=== Begin Enclosure ===

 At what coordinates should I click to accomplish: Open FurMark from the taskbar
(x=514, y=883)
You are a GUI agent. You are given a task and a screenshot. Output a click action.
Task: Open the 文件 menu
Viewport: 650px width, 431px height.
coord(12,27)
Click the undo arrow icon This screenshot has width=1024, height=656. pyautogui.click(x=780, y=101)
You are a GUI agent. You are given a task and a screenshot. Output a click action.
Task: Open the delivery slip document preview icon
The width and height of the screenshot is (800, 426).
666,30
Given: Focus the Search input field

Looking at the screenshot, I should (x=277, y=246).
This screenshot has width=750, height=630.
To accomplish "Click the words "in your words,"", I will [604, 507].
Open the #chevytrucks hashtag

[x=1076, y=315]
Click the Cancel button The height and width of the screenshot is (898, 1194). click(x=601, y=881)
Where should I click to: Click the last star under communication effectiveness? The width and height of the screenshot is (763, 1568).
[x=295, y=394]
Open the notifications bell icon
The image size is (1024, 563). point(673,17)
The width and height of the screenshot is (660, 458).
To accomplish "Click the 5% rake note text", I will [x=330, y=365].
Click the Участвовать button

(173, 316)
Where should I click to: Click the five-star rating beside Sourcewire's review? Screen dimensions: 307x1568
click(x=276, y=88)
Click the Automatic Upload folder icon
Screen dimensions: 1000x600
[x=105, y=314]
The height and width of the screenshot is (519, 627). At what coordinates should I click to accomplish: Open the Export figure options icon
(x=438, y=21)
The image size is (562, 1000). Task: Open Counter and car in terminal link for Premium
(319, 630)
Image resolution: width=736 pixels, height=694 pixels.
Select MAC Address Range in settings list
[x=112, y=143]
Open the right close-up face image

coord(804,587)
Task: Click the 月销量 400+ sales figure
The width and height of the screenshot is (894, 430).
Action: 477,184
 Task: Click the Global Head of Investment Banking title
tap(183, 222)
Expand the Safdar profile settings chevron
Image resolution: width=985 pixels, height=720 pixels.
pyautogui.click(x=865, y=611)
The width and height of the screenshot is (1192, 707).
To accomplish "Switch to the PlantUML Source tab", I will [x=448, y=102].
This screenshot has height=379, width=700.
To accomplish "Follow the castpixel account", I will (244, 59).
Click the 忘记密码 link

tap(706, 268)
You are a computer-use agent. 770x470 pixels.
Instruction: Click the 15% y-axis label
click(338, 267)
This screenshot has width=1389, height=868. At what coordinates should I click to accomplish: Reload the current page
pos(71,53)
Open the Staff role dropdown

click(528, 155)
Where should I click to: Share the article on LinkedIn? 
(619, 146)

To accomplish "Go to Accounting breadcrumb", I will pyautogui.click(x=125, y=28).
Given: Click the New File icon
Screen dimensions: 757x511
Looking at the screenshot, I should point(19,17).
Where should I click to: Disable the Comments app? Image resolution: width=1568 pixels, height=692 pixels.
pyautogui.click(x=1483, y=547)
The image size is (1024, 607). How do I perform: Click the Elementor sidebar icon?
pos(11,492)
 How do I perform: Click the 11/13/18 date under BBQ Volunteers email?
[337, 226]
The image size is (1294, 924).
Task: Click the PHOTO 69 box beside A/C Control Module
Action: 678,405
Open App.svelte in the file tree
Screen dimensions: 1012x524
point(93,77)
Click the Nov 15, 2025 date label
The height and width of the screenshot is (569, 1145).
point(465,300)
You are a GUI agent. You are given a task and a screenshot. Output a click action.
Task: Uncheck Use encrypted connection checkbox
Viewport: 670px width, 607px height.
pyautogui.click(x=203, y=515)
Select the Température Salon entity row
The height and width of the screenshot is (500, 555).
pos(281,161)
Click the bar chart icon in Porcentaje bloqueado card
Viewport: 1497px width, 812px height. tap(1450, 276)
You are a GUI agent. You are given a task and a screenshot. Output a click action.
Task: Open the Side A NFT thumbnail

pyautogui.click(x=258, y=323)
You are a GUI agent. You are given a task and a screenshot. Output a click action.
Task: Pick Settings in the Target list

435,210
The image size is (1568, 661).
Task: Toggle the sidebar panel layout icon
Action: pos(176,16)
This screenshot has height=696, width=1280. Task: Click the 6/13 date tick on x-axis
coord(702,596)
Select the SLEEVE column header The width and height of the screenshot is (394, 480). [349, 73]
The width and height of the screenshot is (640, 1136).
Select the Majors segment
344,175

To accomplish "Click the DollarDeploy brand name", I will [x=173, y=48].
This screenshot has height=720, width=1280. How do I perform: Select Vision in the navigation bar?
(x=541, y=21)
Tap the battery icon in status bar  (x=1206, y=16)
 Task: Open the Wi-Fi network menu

=== End Enclosure ===

## TASK ITEM
Would you restate exactly the lines of the material above, from its opening line through the line with "Click the undo", and output only those?

## TASK ANSWER
 At what coordinates should I click to accomplish: Open FurMark from the taskbar
(x=514, y=883)
You are a GUI agent. You are given a task and a screenshot. Output a click action.
Task: Open the 文件 menu
Viewport: 650px width, 431px height.
coord(12,27)
Click the undo arrow icon This screenshot has width=1024, height=656. pyautogui.click(x=780, y=101)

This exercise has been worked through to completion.